⟨

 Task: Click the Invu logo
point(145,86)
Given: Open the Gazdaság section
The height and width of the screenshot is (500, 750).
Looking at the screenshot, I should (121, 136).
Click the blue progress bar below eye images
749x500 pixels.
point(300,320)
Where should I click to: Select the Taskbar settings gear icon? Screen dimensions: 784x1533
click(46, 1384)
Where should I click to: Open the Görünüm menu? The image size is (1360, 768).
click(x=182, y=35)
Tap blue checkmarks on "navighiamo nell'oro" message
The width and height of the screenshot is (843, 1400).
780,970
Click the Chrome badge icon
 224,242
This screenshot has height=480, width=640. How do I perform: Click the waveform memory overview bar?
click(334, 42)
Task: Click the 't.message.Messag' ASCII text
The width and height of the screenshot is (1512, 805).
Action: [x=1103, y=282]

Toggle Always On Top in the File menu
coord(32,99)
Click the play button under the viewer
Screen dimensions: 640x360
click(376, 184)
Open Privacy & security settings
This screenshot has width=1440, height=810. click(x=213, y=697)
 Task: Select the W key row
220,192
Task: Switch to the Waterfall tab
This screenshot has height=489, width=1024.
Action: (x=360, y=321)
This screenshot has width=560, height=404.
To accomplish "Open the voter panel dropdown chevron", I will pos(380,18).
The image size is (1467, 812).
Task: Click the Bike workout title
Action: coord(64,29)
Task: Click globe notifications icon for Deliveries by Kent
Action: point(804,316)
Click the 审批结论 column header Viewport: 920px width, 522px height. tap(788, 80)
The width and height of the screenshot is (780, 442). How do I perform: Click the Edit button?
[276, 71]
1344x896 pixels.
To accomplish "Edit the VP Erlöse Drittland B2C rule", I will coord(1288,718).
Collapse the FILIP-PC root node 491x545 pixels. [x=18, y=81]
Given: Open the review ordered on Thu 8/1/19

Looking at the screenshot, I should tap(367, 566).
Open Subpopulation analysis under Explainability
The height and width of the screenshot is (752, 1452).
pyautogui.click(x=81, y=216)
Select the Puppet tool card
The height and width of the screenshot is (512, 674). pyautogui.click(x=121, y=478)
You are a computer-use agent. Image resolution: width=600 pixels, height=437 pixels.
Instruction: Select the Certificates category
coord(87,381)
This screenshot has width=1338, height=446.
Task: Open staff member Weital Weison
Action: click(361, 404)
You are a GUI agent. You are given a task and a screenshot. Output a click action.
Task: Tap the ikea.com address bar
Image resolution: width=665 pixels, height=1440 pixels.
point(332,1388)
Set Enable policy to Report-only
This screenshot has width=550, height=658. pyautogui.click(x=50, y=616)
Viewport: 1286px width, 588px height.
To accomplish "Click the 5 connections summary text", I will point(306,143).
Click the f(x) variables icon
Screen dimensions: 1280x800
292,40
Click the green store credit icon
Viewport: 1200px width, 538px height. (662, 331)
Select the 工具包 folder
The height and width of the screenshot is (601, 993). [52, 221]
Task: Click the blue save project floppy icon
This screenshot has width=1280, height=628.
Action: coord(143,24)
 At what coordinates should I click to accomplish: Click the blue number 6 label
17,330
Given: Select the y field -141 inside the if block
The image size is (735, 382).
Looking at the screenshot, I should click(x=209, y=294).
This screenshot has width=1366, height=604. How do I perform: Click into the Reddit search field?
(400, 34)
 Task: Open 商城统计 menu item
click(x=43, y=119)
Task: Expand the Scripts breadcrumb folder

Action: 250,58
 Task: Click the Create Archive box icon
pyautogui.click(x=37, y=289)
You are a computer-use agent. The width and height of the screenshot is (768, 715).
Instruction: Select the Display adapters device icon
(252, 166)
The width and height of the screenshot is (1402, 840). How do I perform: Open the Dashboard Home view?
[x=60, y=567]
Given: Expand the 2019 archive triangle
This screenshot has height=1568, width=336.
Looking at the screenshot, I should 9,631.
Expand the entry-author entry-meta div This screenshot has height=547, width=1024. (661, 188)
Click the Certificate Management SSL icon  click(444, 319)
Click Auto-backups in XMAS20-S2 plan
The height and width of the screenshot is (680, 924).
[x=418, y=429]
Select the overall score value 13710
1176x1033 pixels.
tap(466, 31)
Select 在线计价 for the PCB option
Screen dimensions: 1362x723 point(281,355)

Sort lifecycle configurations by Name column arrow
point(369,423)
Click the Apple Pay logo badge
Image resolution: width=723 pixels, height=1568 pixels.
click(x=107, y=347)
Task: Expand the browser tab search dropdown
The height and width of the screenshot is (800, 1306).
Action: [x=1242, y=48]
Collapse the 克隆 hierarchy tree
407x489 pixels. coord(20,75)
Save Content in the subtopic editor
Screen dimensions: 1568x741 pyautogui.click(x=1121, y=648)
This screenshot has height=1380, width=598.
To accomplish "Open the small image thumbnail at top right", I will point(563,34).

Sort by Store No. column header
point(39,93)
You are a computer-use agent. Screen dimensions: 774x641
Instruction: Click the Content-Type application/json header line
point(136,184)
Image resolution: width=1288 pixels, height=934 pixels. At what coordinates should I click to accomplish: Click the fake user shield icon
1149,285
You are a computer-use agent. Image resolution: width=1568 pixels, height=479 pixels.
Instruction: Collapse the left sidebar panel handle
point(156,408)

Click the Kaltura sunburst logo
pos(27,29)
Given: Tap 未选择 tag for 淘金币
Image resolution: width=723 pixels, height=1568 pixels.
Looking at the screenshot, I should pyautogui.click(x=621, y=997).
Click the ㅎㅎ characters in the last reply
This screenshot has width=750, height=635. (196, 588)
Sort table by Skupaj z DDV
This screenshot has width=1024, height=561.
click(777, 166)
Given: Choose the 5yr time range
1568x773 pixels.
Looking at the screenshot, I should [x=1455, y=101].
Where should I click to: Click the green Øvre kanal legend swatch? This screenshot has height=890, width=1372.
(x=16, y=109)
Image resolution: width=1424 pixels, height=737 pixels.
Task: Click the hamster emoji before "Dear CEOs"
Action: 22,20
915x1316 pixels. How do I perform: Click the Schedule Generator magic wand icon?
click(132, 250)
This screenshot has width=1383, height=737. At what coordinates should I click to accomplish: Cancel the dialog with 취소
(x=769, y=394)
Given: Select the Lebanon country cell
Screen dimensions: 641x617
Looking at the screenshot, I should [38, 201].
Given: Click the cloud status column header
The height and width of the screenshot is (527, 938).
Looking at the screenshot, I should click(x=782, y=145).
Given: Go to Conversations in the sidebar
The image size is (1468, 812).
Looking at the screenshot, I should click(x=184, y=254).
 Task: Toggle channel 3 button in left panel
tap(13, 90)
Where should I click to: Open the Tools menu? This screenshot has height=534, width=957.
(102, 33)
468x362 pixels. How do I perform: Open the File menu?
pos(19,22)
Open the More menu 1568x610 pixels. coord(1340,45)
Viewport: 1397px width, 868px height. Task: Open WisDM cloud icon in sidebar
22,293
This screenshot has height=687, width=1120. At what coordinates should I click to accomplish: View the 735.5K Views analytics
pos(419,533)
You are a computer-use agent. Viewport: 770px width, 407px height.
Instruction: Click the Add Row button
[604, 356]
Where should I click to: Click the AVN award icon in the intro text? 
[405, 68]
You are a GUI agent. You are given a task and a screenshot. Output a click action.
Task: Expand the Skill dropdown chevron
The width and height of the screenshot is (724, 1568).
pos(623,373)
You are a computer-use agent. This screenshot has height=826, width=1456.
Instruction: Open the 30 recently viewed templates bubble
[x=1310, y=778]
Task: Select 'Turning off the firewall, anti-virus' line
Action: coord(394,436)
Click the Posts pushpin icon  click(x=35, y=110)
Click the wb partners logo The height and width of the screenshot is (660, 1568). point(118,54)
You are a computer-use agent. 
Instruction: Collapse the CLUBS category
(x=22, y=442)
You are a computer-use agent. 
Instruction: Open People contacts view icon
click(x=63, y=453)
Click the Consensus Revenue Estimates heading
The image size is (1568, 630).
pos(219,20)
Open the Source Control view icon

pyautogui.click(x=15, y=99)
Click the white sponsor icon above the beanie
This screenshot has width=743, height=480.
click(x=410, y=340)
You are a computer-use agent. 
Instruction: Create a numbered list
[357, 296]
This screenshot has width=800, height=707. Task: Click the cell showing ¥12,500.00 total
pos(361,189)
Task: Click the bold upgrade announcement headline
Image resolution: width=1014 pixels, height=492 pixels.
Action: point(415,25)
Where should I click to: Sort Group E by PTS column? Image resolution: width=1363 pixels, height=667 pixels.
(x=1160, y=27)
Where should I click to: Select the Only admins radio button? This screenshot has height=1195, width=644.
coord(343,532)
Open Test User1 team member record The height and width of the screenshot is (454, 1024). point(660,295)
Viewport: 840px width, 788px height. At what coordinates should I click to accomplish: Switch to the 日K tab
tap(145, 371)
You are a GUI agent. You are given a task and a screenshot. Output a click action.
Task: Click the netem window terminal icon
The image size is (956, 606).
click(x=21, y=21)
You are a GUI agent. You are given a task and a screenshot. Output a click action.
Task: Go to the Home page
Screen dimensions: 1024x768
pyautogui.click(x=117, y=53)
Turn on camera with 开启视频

⟩

__What needs to be done__: The lines above from the one with "Given: Open the review ordered on Thu 8/1/19" through the one with "Click the f(x) variables icon" are to be duplicated exactly, ends included, with nothing added.

__Expected answer__:
Given: Open the review ordered on Thu 8/1/19

Looking at the screenshot, I should tap(367, 566).
Open Subpopulation analysis under Explainability
The height and width of the screenshot is (752, 1452).
pyautogui.click(x=81, y=216)
Select the Puppet tool card
The height and width of the screenshot is (512, 674). pyautogui.click(x=121, y=478)
You are a computer-use agent. Image resolution: width=600 pixels, height=437 pixels.
Instruction: Select the Certificates category
coord(87,381)
This screenshot has width=1338, height=446.
Task: Open staff member Weital Weison
Action: click(361, 404)
You are a GUI agent. You are given a task and a screenshot. Output a click action.
Task: Tap the ikea.com address bar
Image resolution: width=665 pixels, height=1440 pixels.
point(332,1388)
Set Enable policy to Report-only
This screenshot has width=550, height=658. pyautogui.click(x=50, y=616)
Viewport: 1286px width, 588px height.
To accomplish "Click the 5 connections summary text", I will point(306,143).
Click the f(x) variables icon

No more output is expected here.